Task brief
Please rewrite the material below, changing "graduation cap" to "mortarboard" and leaving everything else unchanged.

********************

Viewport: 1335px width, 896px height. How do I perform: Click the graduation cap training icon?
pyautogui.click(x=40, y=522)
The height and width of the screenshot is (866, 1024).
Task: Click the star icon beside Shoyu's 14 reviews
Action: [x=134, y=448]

********************

Solution to this problem
Viewport: 1335px width, 896px height. How do I perform: Click the mortarboard training icon?
pyautogui.click(x=40, y=522)
The height and width of the screenshot is (866, 1024).
Task: Click the star icon beside Shoyu's 14 reviews
Action: [x=134, y=448]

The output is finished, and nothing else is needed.